Work through the listing below and give again exactly the lines from the one with "Where should I" to the one with "Open more options for andie's tweet", both ends included. All other lines and all pictures stay out.

▸ Given data:
-- -- --
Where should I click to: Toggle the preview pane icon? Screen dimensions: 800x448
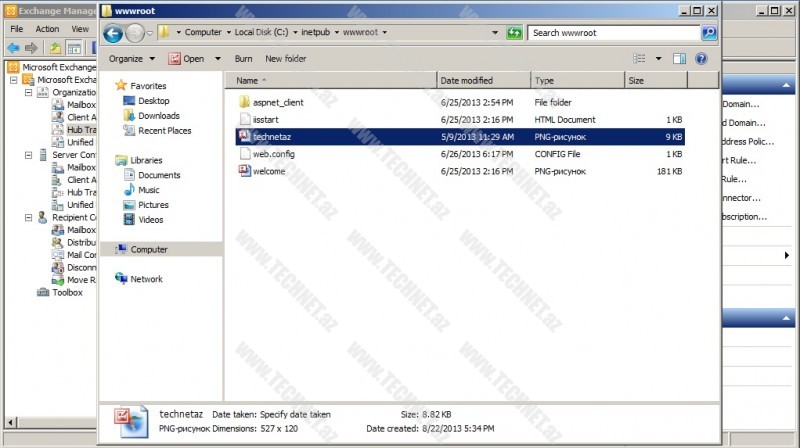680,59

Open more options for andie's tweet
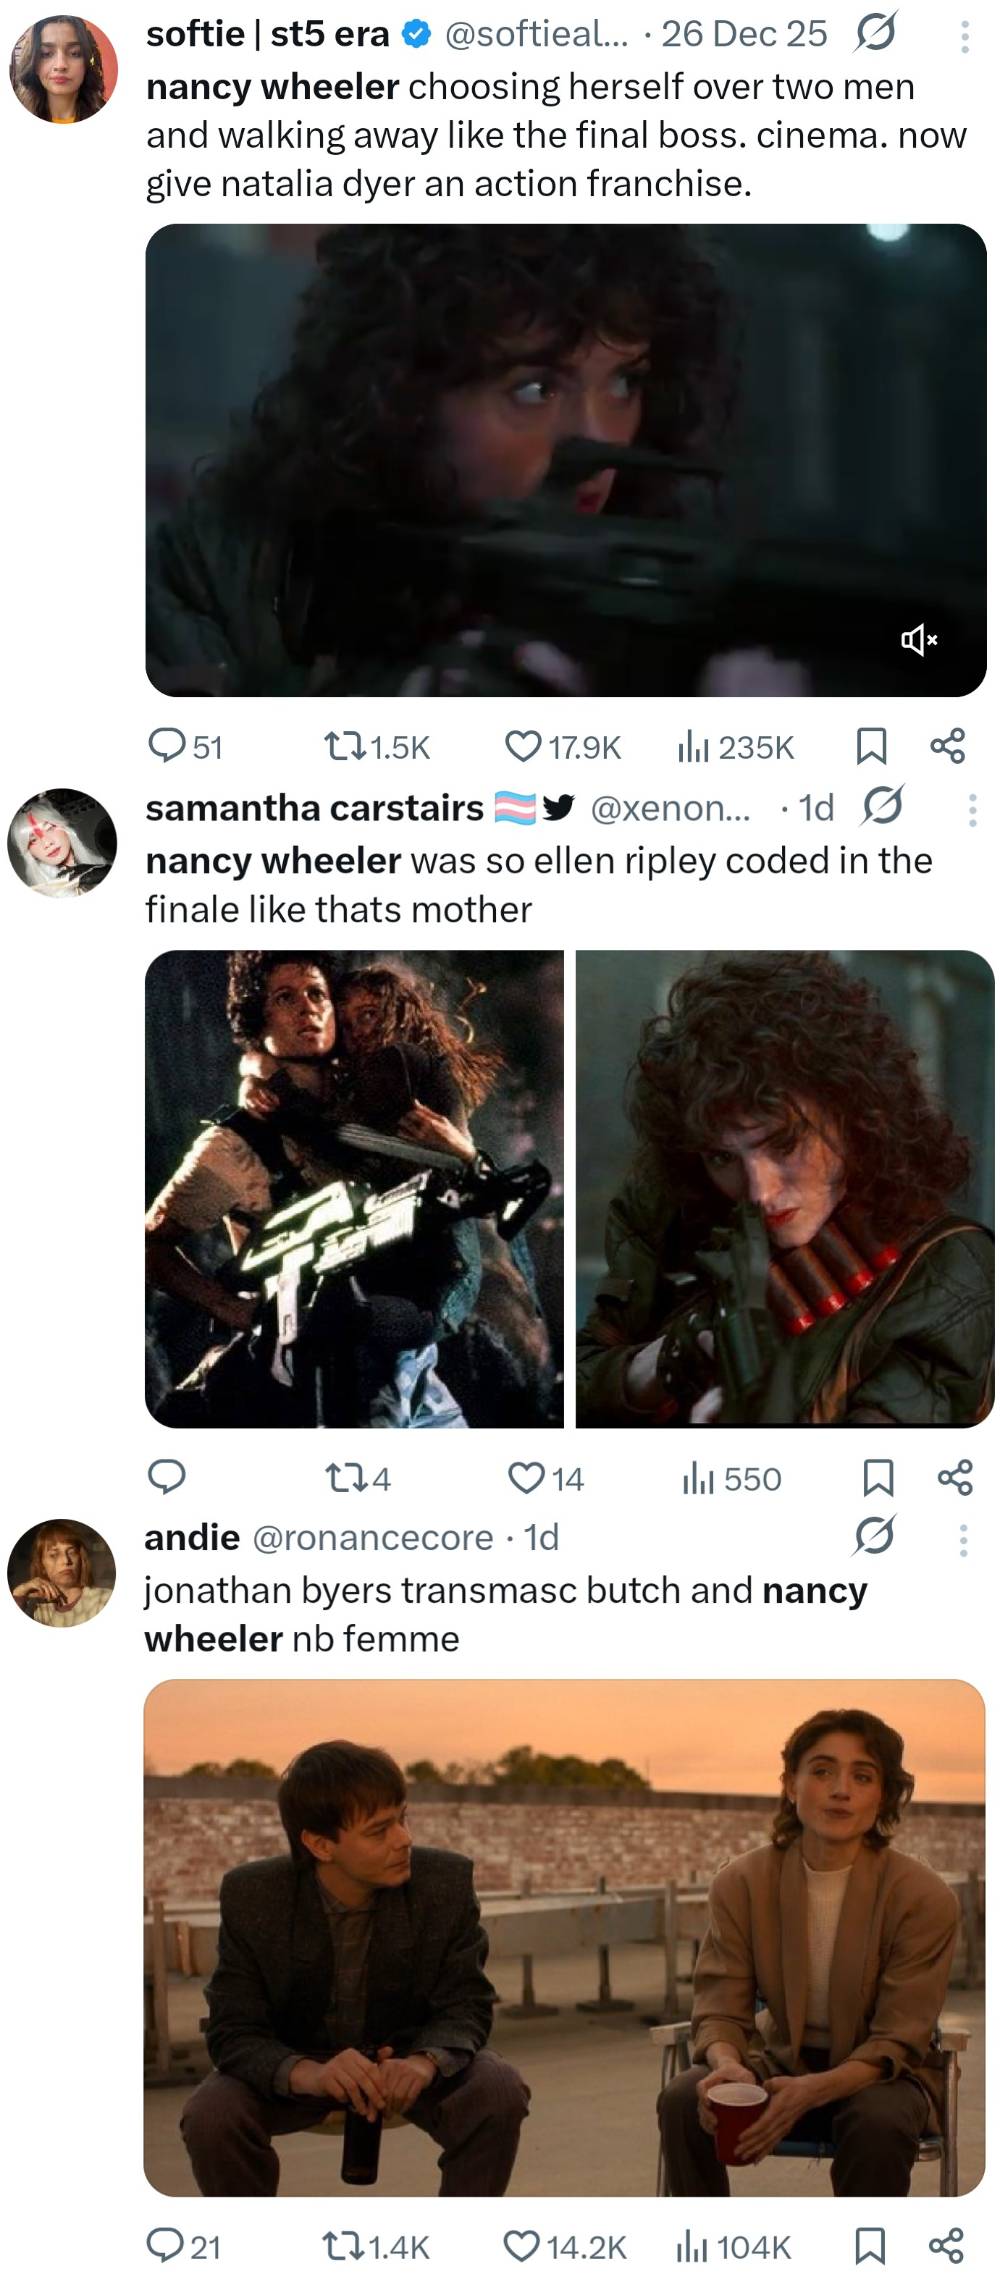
-- -- --
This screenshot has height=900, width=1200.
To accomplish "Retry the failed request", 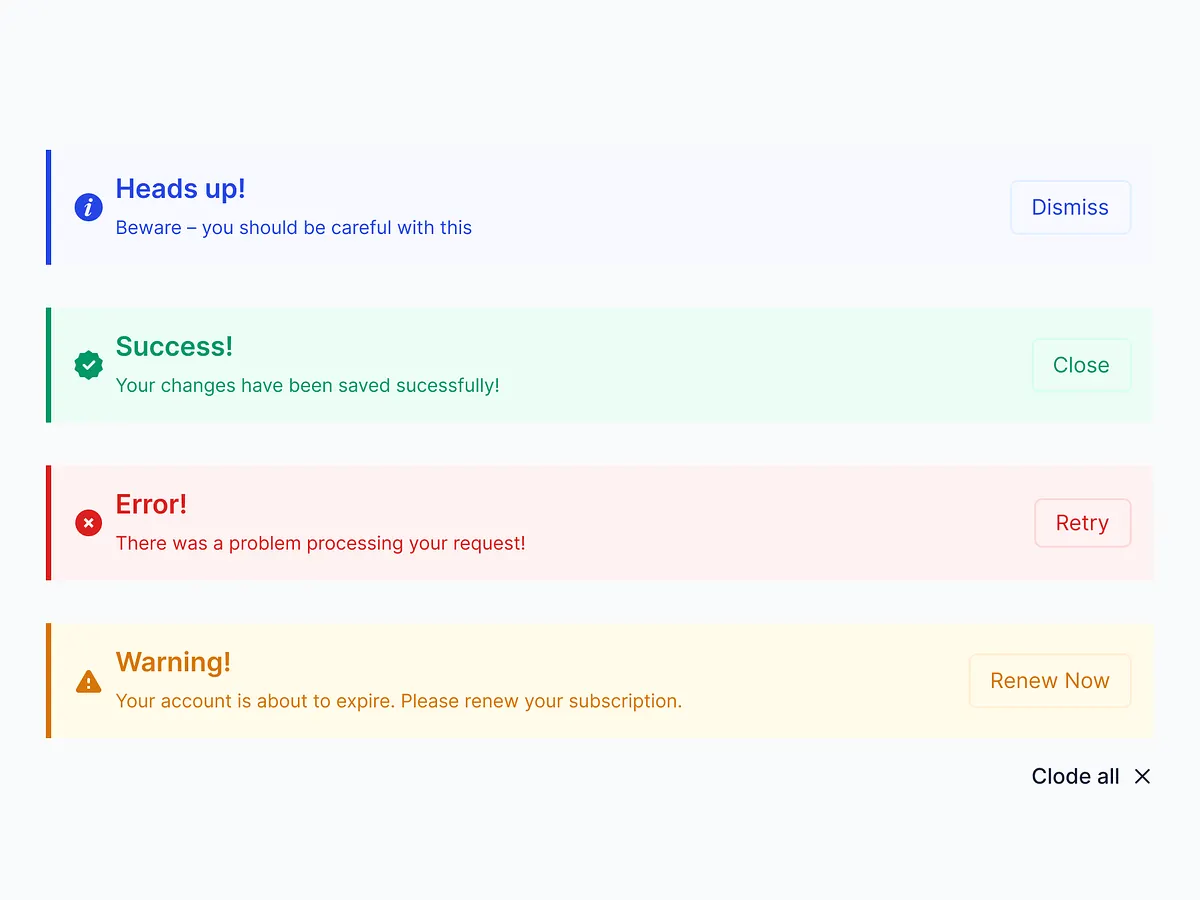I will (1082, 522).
-- -- --
▸ Response to the task:
Where should I click to: Toggle the preview pane icon? Screen dimensions: 800x448
680,59

Open more options for andie's tweet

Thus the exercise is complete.